White Miles follow up their acclaimed 2014 album Job: Genius, Diagnose: Madness, with The Dual. It's a frenetic and intriguing invitation into the world of the Madagascan duo who define their music as "dirty pole dancer stoner blues rock." At times, it's hard to believe that there are just two of them Medina Rekic on guitar and vocals and Hansjörg Loferer (Lofi) on drums.
There is no doubt that the album is certainly spit and sawdust, it's musical defilement at it's very best. Filled with violent, rage-filled kick -ass musicianship, aggressive, empowering lyrics to match, covering topics of disenchantment, escapism, paranoia, lust and unrequited love; everything you'd expect from a slutty pole dancer rock outfit.

- [Records supplied]
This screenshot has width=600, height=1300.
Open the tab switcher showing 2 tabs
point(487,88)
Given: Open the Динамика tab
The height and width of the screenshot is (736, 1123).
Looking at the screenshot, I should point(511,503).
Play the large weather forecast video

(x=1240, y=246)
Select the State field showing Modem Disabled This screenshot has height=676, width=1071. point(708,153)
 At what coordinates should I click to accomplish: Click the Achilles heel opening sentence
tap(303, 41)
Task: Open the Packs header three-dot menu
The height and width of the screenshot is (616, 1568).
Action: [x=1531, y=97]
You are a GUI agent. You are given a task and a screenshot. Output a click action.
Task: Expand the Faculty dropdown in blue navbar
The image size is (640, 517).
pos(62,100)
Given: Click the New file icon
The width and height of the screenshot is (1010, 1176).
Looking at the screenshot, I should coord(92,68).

- [Problem] Rewrite the album review from "There is no" to "dancer rock outfit.", substituting "blood and thunder" for "spit and sawdust".

- [Solution for this task]
There is no doubt that the album is certainly blood and thunder, it's musical defilement at it's very best. Filled with violent, rage-filled kick -ass musicianship, aggressive, empowering lyrics to match, covering topics of disenchantment, escapism, paranoia, lust and unrequited love; everything you'd expect from a slutty pole dancer rock outfit.